Responsibly Reporting Performance Test Results: Trends, Noise, and Uncertainty

[article]
Summary:
In order for performance test results to have value, you should report them in context. There are two main considerations: How do these compare to previous results? And how can we provide early reports on performance while emphasizing that these are preliminary results that may change significantly as we progress? Here are some ideas for responsible reporting.

Reporting performance test results is not a trivial undertaking. It’s much more nuanced than simply reporting pass or fail conditions, and if everyone isn’t on the same page about what the results mean and how to interpret them, it can end up causing confusion and minimizing value. That’s why it’s important to have an effective method of reporting performance test results.

But on top of reporting results, there are two additional aspects of performance test reporting that need to be addressed.

First, how do the current results compare to results from a previous drop?
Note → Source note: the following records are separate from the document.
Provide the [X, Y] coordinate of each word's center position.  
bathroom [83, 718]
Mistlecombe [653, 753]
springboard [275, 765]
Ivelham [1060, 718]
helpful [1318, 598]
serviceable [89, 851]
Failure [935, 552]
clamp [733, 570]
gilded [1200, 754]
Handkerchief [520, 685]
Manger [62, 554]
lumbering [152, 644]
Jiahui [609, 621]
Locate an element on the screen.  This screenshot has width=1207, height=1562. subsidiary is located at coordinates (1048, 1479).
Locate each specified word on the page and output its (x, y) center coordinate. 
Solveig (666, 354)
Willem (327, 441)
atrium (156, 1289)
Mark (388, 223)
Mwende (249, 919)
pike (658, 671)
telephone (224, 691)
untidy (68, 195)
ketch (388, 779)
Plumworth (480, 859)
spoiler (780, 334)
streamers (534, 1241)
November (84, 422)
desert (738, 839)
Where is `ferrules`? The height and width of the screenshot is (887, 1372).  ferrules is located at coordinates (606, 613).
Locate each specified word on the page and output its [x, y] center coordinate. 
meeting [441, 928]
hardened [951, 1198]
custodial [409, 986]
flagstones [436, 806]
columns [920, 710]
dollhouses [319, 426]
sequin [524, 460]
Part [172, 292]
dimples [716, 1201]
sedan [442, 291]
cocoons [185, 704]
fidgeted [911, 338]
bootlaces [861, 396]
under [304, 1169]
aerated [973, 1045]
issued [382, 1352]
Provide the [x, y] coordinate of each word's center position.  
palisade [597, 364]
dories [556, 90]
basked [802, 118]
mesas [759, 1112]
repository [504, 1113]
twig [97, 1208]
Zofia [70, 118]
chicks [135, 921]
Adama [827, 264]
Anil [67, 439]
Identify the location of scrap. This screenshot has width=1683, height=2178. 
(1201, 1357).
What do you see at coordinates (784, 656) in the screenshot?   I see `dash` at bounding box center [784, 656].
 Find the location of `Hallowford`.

Is there an improvement or degradation? Putting it differently: What’s the trend?

Second, some performance tests require preparation of large amounts of data, such as testing database performance or object recognition accuracy in images. At the start of the project we don’t have all the needed data, but we usually already start performance testing on the partial data we do have. How can we provide early reports on performance while maintaining a clear message that these are preliminary results that may change significantly as we progress?

Trend Calculation

Let’s assume we are testing the CPU utilization. A reduction in the utilization value indicates an improvement in the product’s use of system resources. If the result we measure on the current release is a bit lower than the results on the previous release, can we confidently report that the new release improved the performance? It turns out this is not so straightforward.

If we run the same performance test, using the same version and running on the same platform, we won’t get the same value with each test run. Instead, we will get some spread of the results. This is because parallel to our code, the system runs many other processes: OS utilities, antivirus software, network protocol that reacts to messages on the network, etc. (As I write this, there are about a hundred fifty services and processes running in the background on my PC.) Even the ambient temperature, the screen brightness, and the level of battery charge have some impact on the performance.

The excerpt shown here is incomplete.